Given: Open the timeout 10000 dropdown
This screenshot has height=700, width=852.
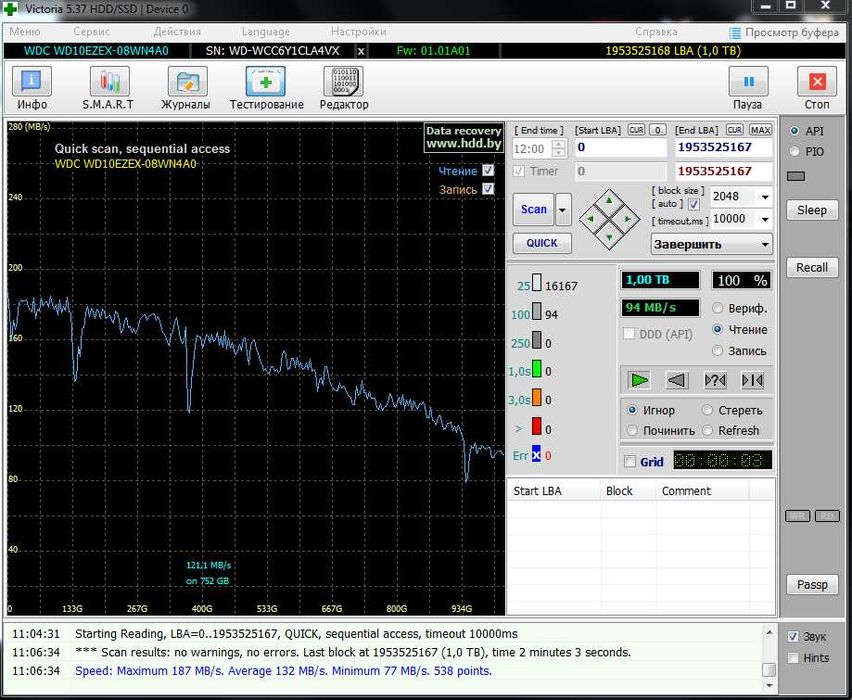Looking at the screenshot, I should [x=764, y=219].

•••

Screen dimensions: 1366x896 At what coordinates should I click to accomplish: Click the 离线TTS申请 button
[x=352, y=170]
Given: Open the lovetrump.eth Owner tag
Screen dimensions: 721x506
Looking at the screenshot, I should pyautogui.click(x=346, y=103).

•••

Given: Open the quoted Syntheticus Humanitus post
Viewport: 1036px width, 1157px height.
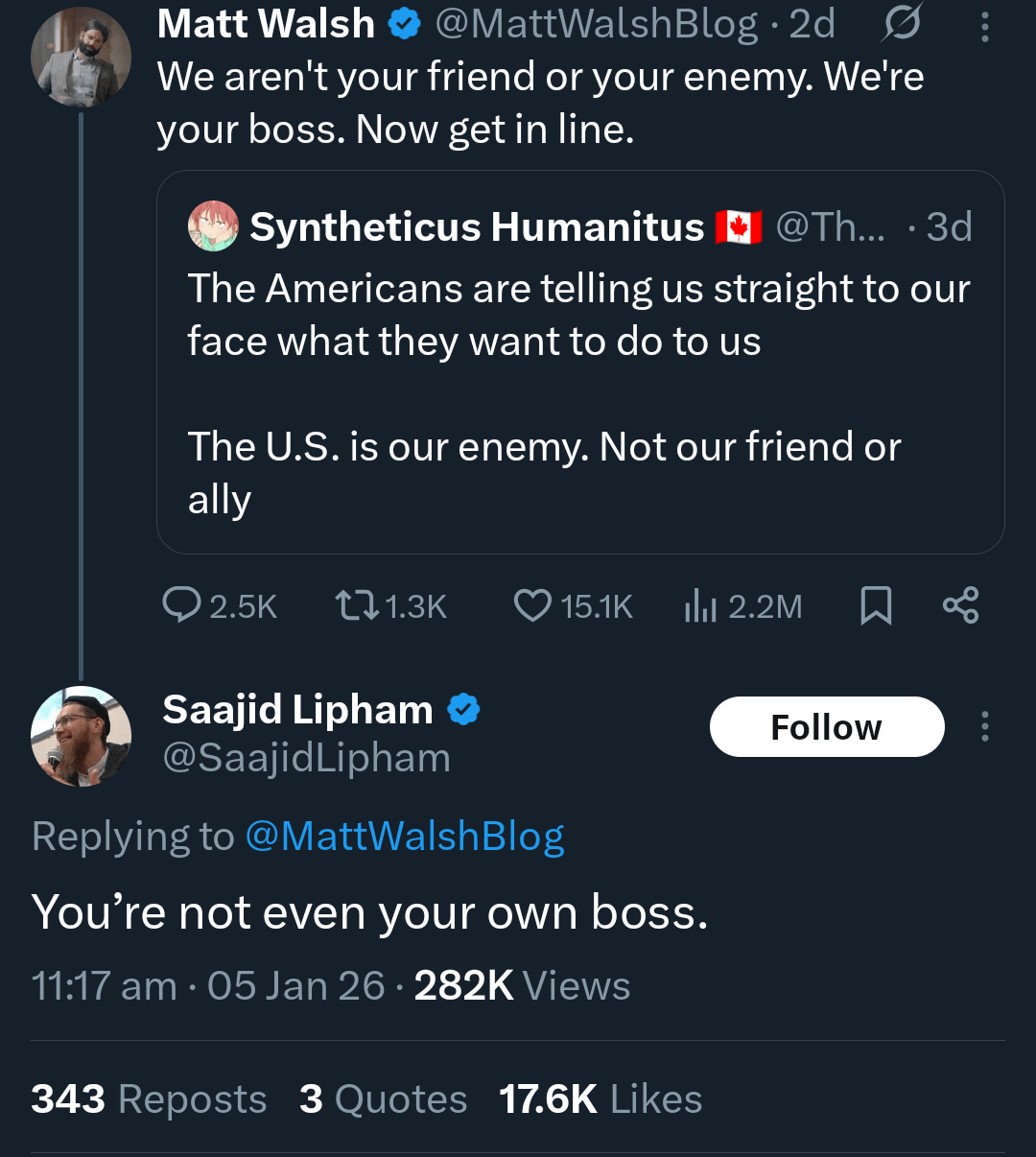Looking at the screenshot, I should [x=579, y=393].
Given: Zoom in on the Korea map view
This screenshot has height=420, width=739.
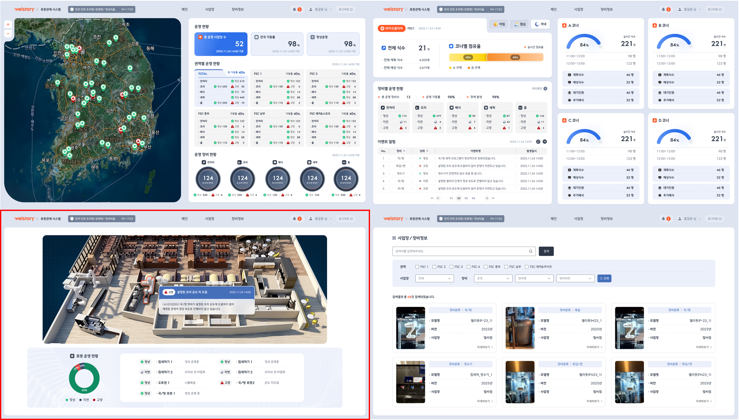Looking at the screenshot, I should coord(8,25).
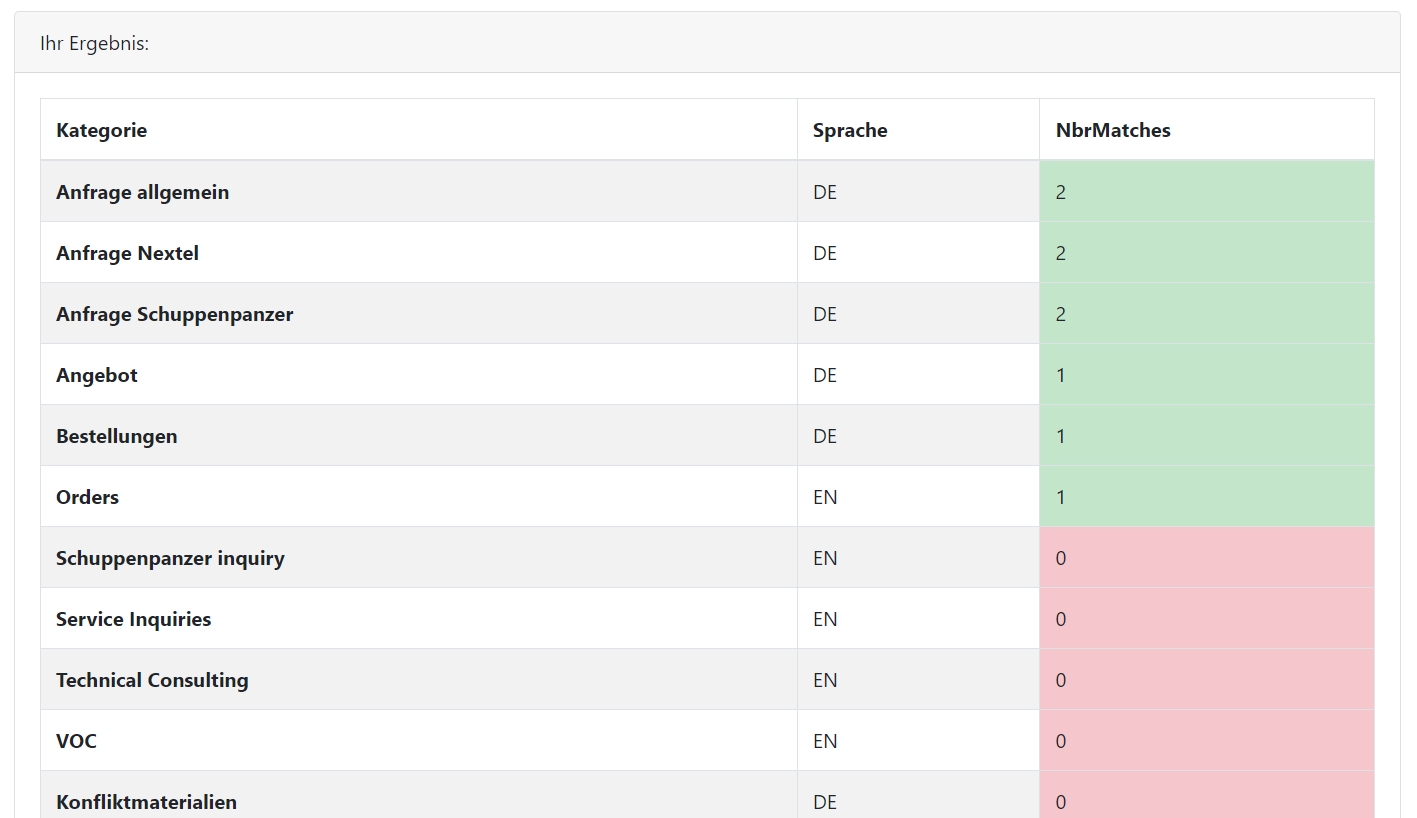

•••

● TASK INSTRUCTIONS: Retype the listing from the line with "Screen dimensions: 1366x896" to the line with "should pyautogui.click(x=346, y=103).", both included, with every character unchanged.

● THE SOLUTION:
Screen dimensions: 1366x896 At what coordinates should I click to accomplish: Click the 离线TTS申请 button
[x=352, y=170]
Given: Open the lovetrump.eth Owner tag
Screen dimensions: 721x506
Looking at the screenshot, I should pyautogui.click(x=346, y=103).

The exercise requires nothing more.